### Uit te voeren opdracht:
Geef alle regels van de items hieronder weer als een JSON-lijst van strings, met één string per regel. Laat lege regels weg.

Gegevens over elementen en tekstlocaties
####################
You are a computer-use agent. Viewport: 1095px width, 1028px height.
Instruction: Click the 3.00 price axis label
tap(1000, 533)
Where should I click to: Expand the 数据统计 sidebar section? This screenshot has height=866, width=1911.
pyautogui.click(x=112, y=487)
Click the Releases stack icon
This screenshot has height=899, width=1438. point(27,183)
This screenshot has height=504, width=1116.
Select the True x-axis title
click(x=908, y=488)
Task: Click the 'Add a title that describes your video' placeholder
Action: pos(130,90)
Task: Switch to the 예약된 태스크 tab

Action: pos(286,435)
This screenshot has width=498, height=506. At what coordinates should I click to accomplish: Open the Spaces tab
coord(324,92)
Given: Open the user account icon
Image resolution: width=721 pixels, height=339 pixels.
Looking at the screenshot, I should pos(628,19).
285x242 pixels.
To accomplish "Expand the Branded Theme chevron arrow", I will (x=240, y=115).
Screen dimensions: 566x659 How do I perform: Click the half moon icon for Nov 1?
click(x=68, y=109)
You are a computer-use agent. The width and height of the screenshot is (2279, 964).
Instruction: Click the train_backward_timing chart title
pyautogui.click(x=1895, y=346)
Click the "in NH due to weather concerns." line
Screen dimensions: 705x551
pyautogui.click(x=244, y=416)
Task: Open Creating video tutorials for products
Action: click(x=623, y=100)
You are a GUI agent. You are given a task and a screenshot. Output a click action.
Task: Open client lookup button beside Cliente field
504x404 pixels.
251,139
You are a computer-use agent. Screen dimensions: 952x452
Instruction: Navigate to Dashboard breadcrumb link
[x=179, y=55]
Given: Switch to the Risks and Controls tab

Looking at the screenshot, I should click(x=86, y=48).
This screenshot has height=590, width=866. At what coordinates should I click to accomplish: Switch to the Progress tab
####################
### Uitgewerkte opgave:
[
  "You are a computer-use agent. Viewport: 1095px width, 1028px height.",
  "Instruction: Click the 3.00 price axis label",
  "tap(1000, 533)",
  "Where should I click to: Expand the 数据统计 sidebar section? This screenshot has height=866, width=1911.",
  "pyautogui.click(x=112, y=487)",
  "Click the Releases stack icon",
  "This screenshot has height=899, width=1438. point(27,183)",
  "This screenshot has height=504, width=1116.",
  "Select the True x-axis title",
  "click(x=908, y=488)",
  "Task: Click the 'Add a title that describes your video' placeholder",
  "Action: pos(130,90)",
  "Task: Switch to the 예약된 태스크 tab",
  "Action: pos(286,435)",
  "This screenshot has width=498, height=506. At what coordinates should I click to accomplish: Open the Spaces tab",
  "coord(324,92)",
  "Given: Open the user account icon",
  "Image resolution: width=721 pixels, height=339 pixels.",
  "Looking at the screenshot, I should pos(628,19).",
  "285x242 pixels.",
  "To accomplish \"Expand the Branded Theme chevron arrow\", I will (x=240, y=115).",
  "Screen dimensions: 566x659 How do I perform: Click the half moon icon for Nov 1?",
  "click(x=68, y=109)",
  "You are a computer-use agent. The width and height of the screenshot is (2279, 964).",
  "Instruction: Click the train_backward_timing chart title",
  "pyautogui.click(x=1895, y=346)",
  "Click the \"in NH due to weather concerns.\" line",
  "Screen dimensions: 705x551",
  "pyautogui.click(x=244, y=416)",
  "Task: Open Creating video tutorials for products",
  "Action: click(x=623, y=100)",
  "You are a GUI agent. You are given a task and a screenshot. Output a click action.",
  "Task: Open client lookup button beside Cliente field",
  "504x404 pixels.",
  "251,139",
  "You are a computer-use agent. Screen dimensions: 952x452",
  "Instruction: Navigate to Dashboard breadcrumb link",
  "[x=179, y=55]",
  "Given: Switch to the Risks and Controls tab",
  "Looking at the screenshot, I should click(x=86, y=48).",
  "This screenshot has height=590, width=866. At what coordinates should I click to accomplish: Switch to the Progress tab"
]